Hay despedidas que empiezan mucho antes del último adiós. Alejandra Salazar ha vuelto a pisar la pista central del Movistar Arena, pero esta vez no lo ha hecho para disputar un partido. Madrid tenía preparada una tarde diferente para una jugadora que afronta el final de su carrera profesional después de haber marcado una época en el pádel femenino.
Salazar ha entrado en la pista atravesando un pasillo formado por familiares, amigos, compañeras y representantes institucionales. Una larga ovación y la música de un piano han acompañado sus primeros pasos antes de que las pantallas repasaran algunos de los grandes momentos de su trayectoria. Las imágenes de títulos, victorias, lesiones y diferentes etapas de su carrera han terminado provocando las lágrimas de la madrileña.
El homenaje ha reunido también a representantes del deporte español como Alejandro Blanco, presidente del Comité Olímpico Español; Javier Rodríguez, presidente de la Federación Española de Pádel; José Luis Amoroto, presidente de la Federación Madrileña; y Alberto Tomé, director general de Deportes de la Comunidad de Madrid, además de Joan Cuscó, promotor del torneo.
Pero uno de los momentos más emotivos ha llegado cuando Gemma Triay y Alejandra Salazar se han reencontrado en el centro de la pista. Las dos se han fundido en un largo abrazo que ha levantado al Movistar Arena. Durante años compartieron lado de la red, títulos, victorias y derrotas hasta convertirse en una de las parejas protagonistas del pádel femenino. Esta vez no había ningún punto en juego. Solo el reconocimiento entre dos jugadoras que han compartido una parte importante de sus carreras.
La familia también ha tenido un papel protagonista. Salazar ha recibido un cuadro realizado especialmente para ella por Ester Moyà antes de abrazarse, uno a uno, con sus seres queridos. Después, la emoción ha dejado espacio a la celebración con las actuaciones de Júlia Medina y Jaime Terrón, de Banda LaRepera, y unos últimos instantes de música y baile sobre la pista.

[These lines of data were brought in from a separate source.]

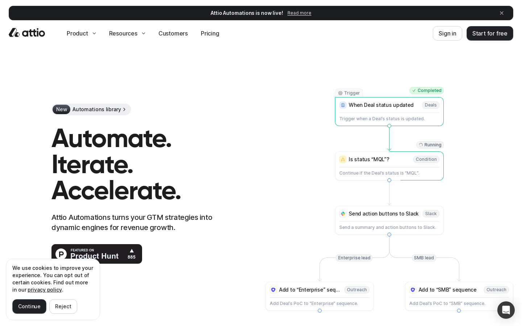Click the Start for free button
The image size is (522, 326).
[x=489, y=33]
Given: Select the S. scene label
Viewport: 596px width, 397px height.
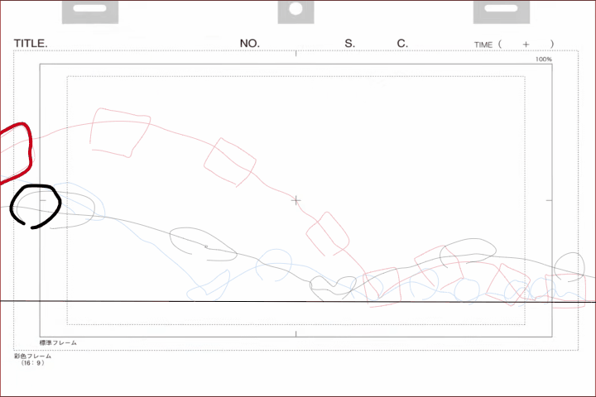Looking at the screenshot, I should coord(350,44).
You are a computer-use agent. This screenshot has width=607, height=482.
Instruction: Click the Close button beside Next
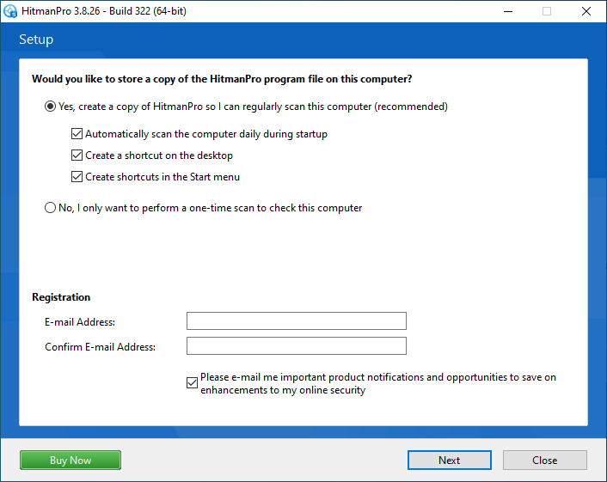click(x=544, y=461)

El final ha llegado como había comenzado. Entre aplausos. Alejandra ha recorrido de nuevo la pista para despedirse del público mientras una nueva ovación la acompañaba hasta abandonar el escenario. Una ciudad en la que creció como jugadora y en la que construyó buena parte de su historia deportiva ha podido rendirle homenaje antes de que cierre definitivamente su etapa profesional.